How is this different from generic internal comms?
Internal comms runs all year round. It is a continuous function with its own cadence, channels and discipline. The 90-day kick off cascade is not the same thing. It is a focused, time-limited campaign anchored on a single launch moment.
The difference matters because the temptation is to fold the kick off cascade into the existing comms calendar, where it gets diluted by other priorities. The 90 days after a kick off need to be designed as a campaign, with its own deliberate cadence, its own line-manager layer, its own visible artefacts and its own behaviour test at day 90. Internal Comms leads it. The line-manager layer carries it. Leadership shows up at the right moments.
After the 90 days, the work transitions back into the regular internal comms cadence, with the year’s priorities now embedded in the language and structure of how the organisation talks to itself. That is what success looks like. The kick off has not been forgotten. It has become the operating cadence of the year.
Bringing it together
Most kick off budgets are spent on the day itself. Most kick off success is decided in the 90 days that follow. The implication is uncomfortable: organisations that spend £200,000 on a kick off and £8,000 on follow-through are spending in the wrong proportion. A modest investment in the cascade, the toolkit, the artefacts and the behaviour audit transforms the return on the event itself.
MGN scopes follow-through alongside the event from the start of the brief. Content production for the manager pack and the edited film, hub design, comms cadence and the day-90 audit framework are built into the proposal, not added afterwards. If your last kick off energy faded faster than you wanted, the conversation worth having is about the 90 days, not the day itself.
Call 01932 22 33 33 or email hello@mgnevents.co.uk.
You can also explore our Company Kick Offs service page, our guide on planning a company kick off, or our measurement article for the other side of this plan.
FAQs
WHEN SHOULD WE START PLANNING THE FOLLOW-THROUGH?
Before the event. Treat the 90 days after as part of the brief, not an afterthought. Scope and budget for the manager toolkit, the visible artefacts, the cascade structure and the day-90 audit in the same proposal as the event itself. Adding it on after the fact almost always means it does not happen.
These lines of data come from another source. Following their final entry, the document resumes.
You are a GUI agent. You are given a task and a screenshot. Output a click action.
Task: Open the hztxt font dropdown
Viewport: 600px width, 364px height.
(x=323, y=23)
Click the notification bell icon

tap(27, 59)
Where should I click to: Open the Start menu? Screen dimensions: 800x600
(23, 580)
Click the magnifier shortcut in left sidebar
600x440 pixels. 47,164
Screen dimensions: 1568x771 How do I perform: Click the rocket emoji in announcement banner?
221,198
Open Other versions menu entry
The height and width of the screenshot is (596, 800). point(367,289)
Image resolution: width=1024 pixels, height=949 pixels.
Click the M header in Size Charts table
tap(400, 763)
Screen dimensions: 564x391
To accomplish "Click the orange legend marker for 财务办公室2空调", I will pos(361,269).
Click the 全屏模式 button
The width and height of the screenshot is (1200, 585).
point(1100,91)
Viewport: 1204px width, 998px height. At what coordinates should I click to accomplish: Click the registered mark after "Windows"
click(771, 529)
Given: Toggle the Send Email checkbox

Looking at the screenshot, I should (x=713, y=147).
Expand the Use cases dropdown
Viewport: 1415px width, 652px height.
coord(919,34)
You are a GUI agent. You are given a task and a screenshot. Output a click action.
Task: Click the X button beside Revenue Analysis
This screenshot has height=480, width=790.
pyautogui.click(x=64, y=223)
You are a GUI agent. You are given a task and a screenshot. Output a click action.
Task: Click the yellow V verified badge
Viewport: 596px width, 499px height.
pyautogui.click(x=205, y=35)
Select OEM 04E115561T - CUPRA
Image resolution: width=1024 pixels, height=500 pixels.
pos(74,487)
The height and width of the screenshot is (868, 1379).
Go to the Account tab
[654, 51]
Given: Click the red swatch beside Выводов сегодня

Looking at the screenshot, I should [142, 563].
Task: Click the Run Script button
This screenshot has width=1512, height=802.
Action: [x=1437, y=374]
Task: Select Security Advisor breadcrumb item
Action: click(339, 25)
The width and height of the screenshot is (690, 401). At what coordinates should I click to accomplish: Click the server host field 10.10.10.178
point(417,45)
WHO OWNS THE FOLLOW-THROUGH INTERNALLY?
Internal Comms leads it. Line managers carry it. Leadership shows up at the right moments. The single biggest failure point in most kick off cascades is assuming HR or Internal Comms can run it without the line-manager layer. They cannot. The cascade lives or dies at the manager-team interface.
WHAT’S THE MINIMUM VIABLE FOLLOW-THROUGH PLAN?
A 90-minute manager pack, a single visible artefact (hub page or poster), three reinforcement comms across 90 days, and a behaviour check at day 90. That is the floor. Above it, scale the visible artefact set, the manager support, the executive cascade and the audit depth to match the strategic stakes.
DOES THE CEO NEED TO STAY INVOLVED?
Yes, but lightly. Two named CEO touchpoints in the 90-day window (typically day 30 and day 75) signal that the strategy is still live. More than two and the workforce starts reading the cascade as a campaign rather than a direction. Less than one and the CEO appears to have moved on, which is the worst signal of all.
HOW DOES THIS CONNECT TO MEASUREMENT?
Follow-through and measurement are two sides of the same plan. The follow-through creates the signal the measurement reads. The measurement frame uses three horizons (momentum on the day, recall at 30 days, behaviour at 90 days), each of which corresponds to a phase of the follow-through. The full framework is in our measurement article.